→ 課題の目的:
下にある肝臓がんについての本文から、「日本では、肝臓がん(肝細胞が」から「他の治療法より強いことです。」までのすべてを一字も変えずに抜き出しなさい。

→ 抜粋本文:
========================

日本では、肝臓がん(肝細胞がん)の患者さんの90パーセント以上は、がんを発症する以前から、B型またはC型肝炎ウイルスを保有しています。このような人の多くは、まずウイルス肝炎を発症し、それが肝硬変へと進み、最終的に肝臓がんの発症に至るという過程をたどっています。
そのため、肝臓のどの細胞(肝細胞)が、いつがん化しても不思議ではない状態にあるといえます。そのため、最初に生じたがんを取り除いたとしても、取り除いたがんとは関係なく、別の場所にがんが発生することが多いのです。(局所再発が起こりやすい)
肝動脈塞栓療法(TAE)
手術を受けた場合、治療後3年以内の再発率は60パーセント前後に達します。そのため一部の専門家は、肝炎から発展したがんの切除は手術のリスクと治療効果を比べたときに、あまり利点がないと考えています。
しかし、手術には他の治療にはない特徴があります。それは「そこにあると確認した」がん細胞を消滅させる力が、他の治療法より強いことです。
手術以外の方法でがんを治療した場合、わずかでも生き残ったがん細胞があれば、がんはそこからふたたび成長します。とくに悪性度の高いがんほど局所再発を起こしやすく、がんの成長や周囲への浸潤、あるいは転移が速く進行します。そのため予後、つまり治療の成績はよくありません。

========================

→ 提供資料:
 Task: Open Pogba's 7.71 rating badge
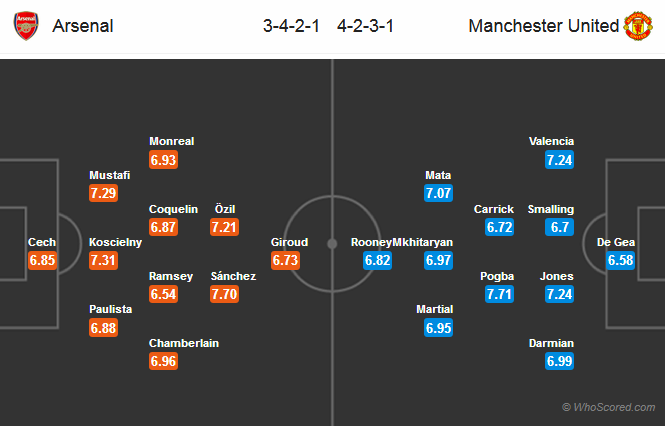(500, 294)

========================

→ 課題の解答:
日本では、肝臓がん(肝細胞がん)の患者さんの90パーセント以上は、がんを発症する以前から、B型またはC型肝炎ウイルスを保有しています。このような人の多くは、まずウイルス肝炎を発症し、それが肝硬変へと進み、最終的に肝臓がんの発症に至るという過程をたどっています。
そのため、肝臓のどの細胞(肝細胞)が、いつがん化しても不思議ではない状態にあるといえます。そのため、最初に生じたがんを取り除いたとしても、取り除いたがんとは関係なく、別の場所にがんが発生することが多いのです。(局所再発が起こりやすい)
肝動脈塞栓療法(TAE)
手術を受けた場合、治療後3年以内の再発率は60パーセント前後に達します。そのため一部の専門家は、肝炎から発展したがんの切除は手術のリスクと治療効果を比べたときに、あまり利点がないと考えています。
しかし、手術には他の治療にはない特徴があります。それは「そこにあると確認した」がん細胞を消滅させる力が、他の治療法より強いことです。